PROBLEM
Reproduce verbatim everything from the line containing "Screen dimensions: 1080x531" down to the end of the entries, inclusive, and leave the pictures out of your answer.

RECORD LIST
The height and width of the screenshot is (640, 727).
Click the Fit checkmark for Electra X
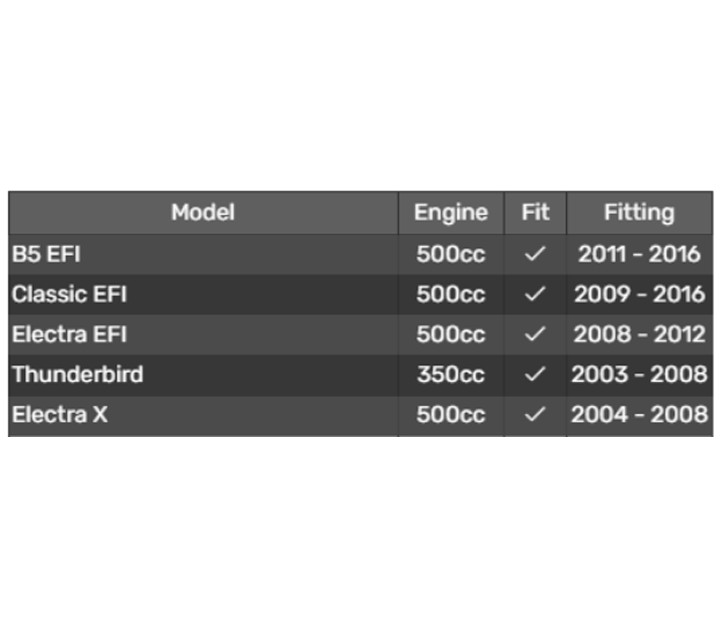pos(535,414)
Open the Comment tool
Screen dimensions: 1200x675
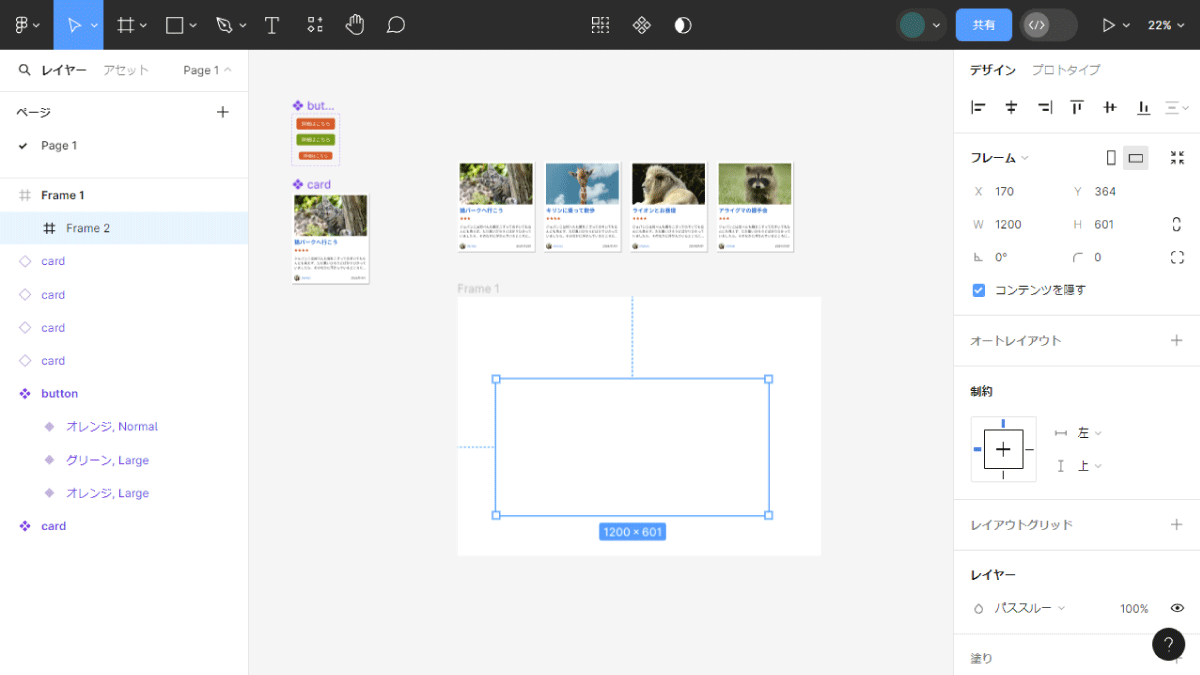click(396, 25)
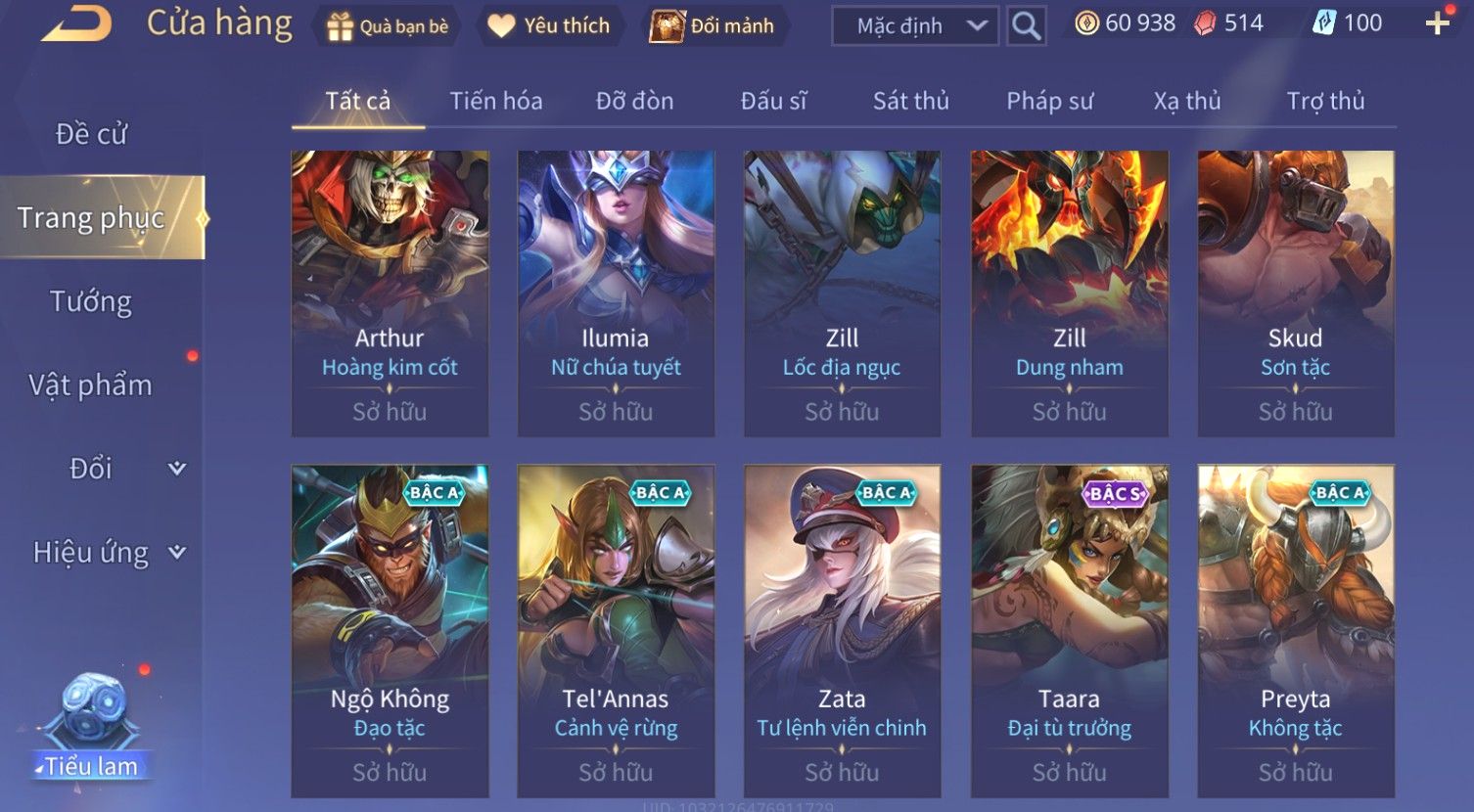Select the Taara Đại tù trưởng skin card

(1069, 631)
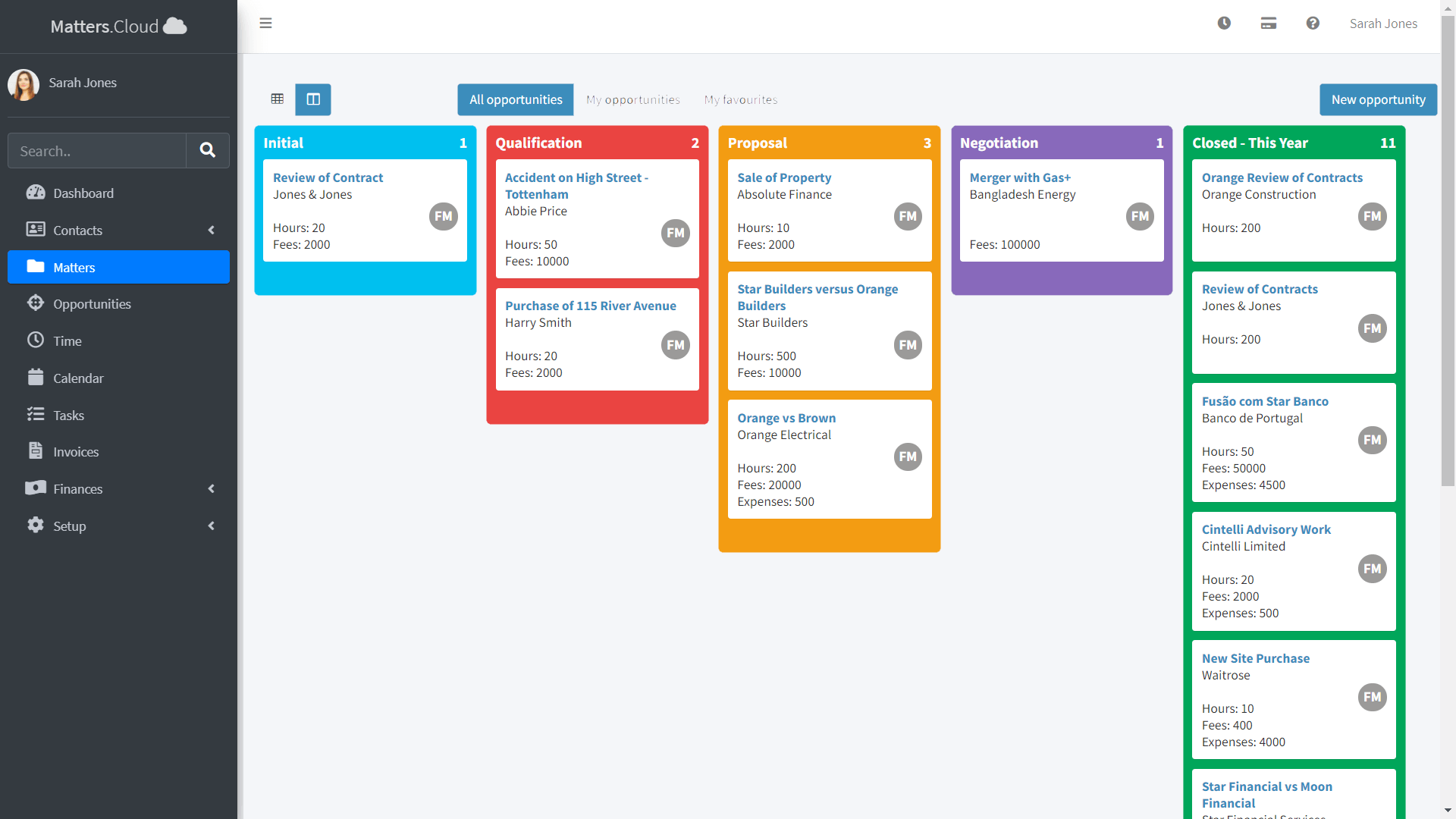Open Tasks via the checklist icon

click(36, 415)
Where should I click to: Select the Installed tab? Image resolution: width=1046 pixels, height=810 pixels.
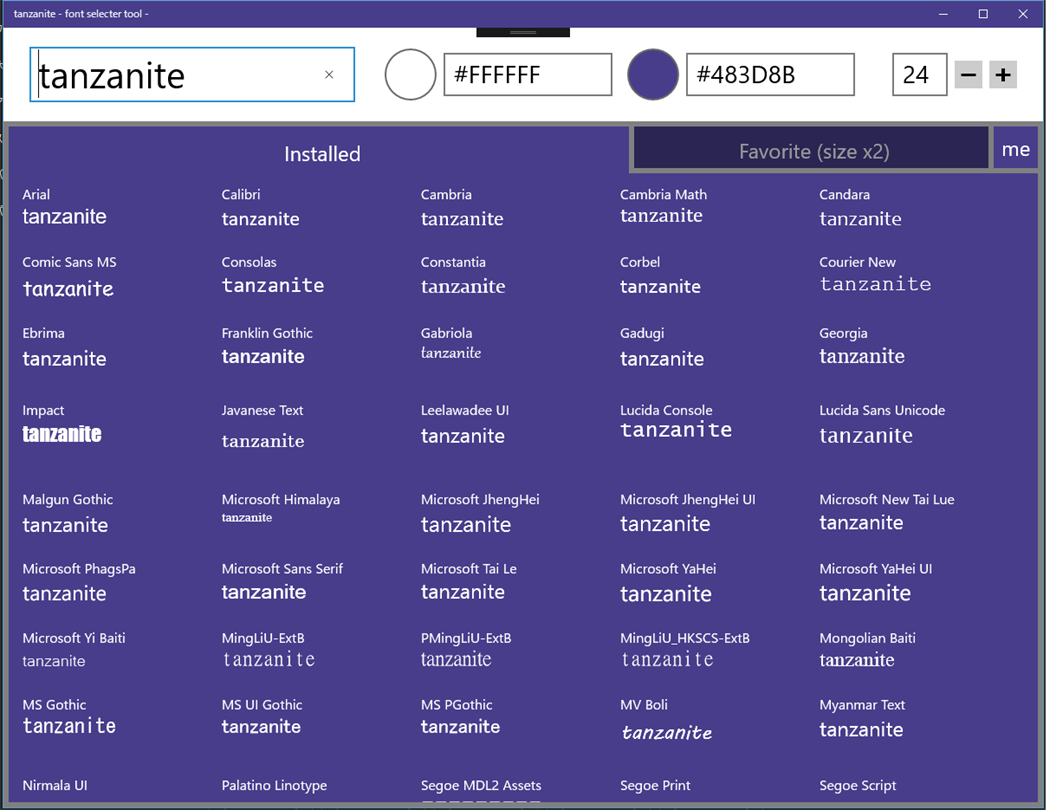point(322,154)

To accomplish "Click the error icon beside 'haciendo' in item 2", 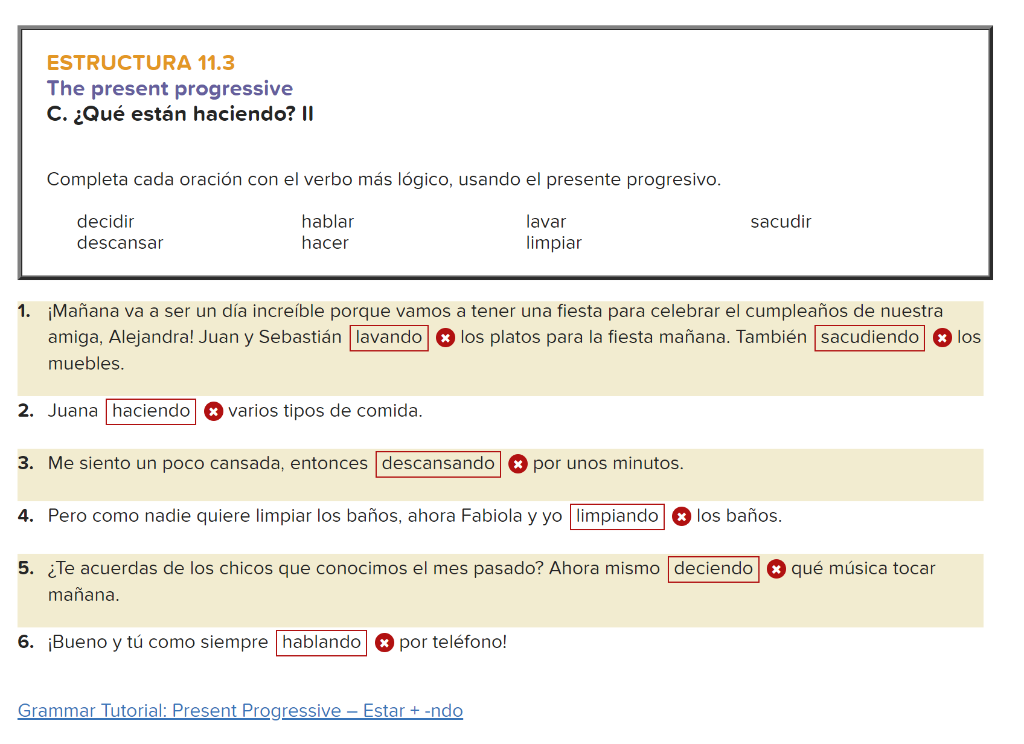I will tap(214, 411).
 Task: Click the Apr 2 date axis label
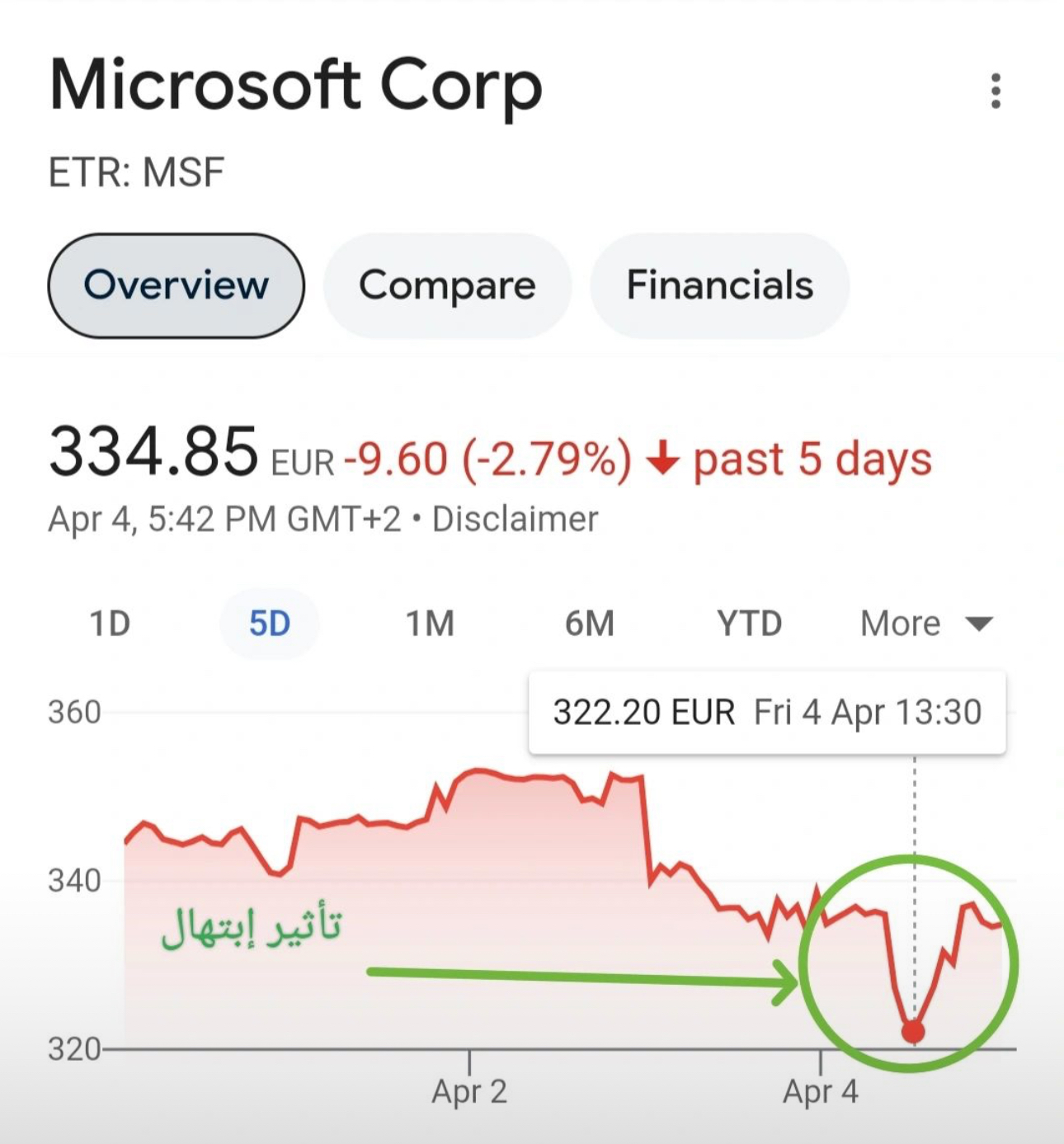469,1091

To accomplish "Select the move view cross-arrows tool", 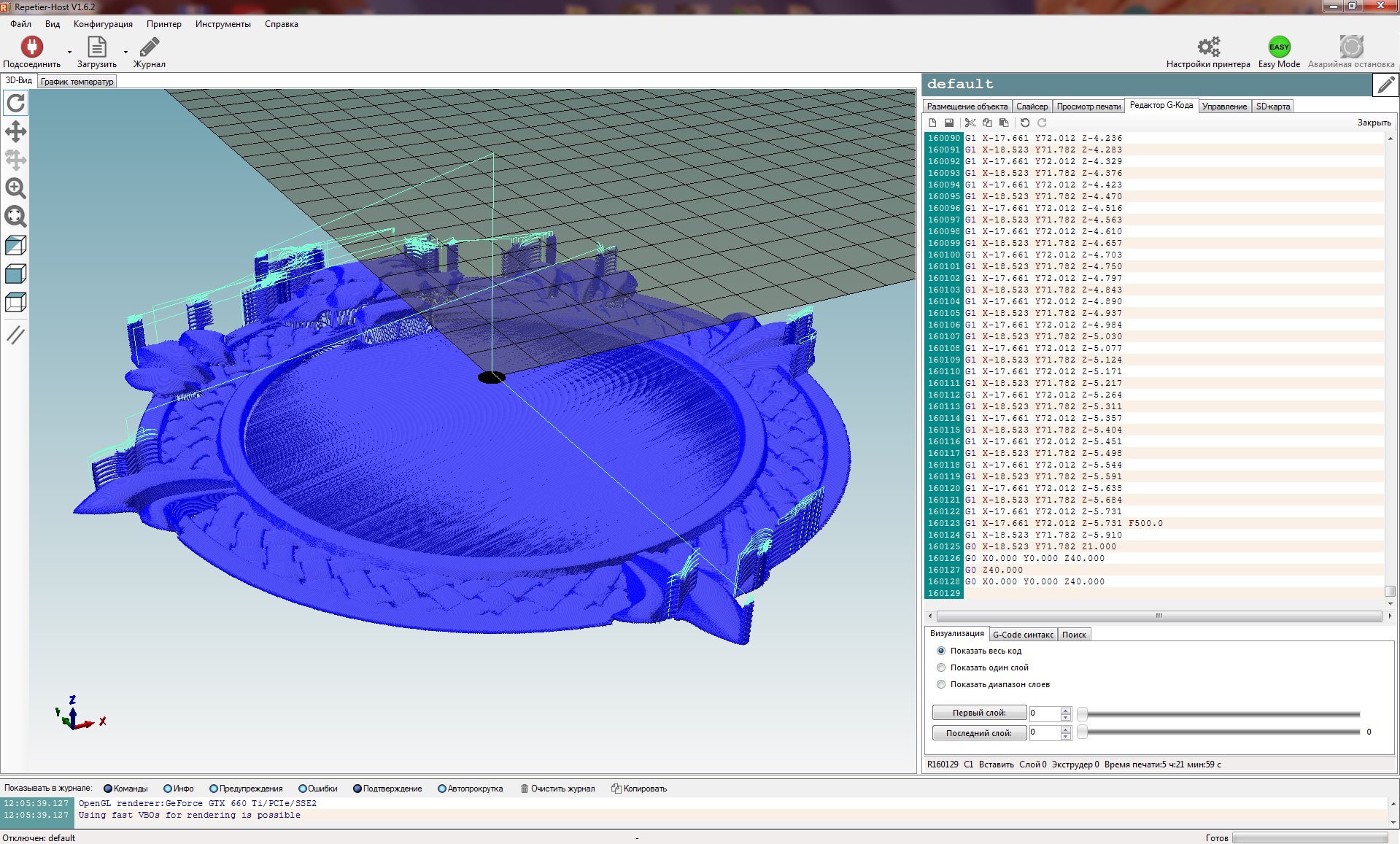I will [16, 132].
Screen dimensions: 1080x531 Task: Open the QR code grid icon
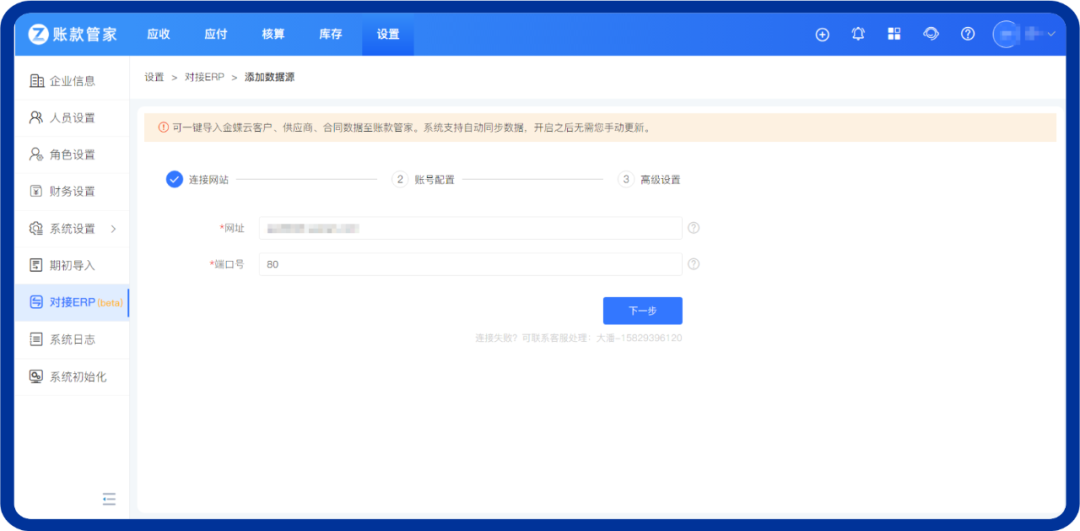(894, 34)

THE ANSWER
Screen dimensions: 1080x531 Task: Open the QR code grid icon
(894, 34)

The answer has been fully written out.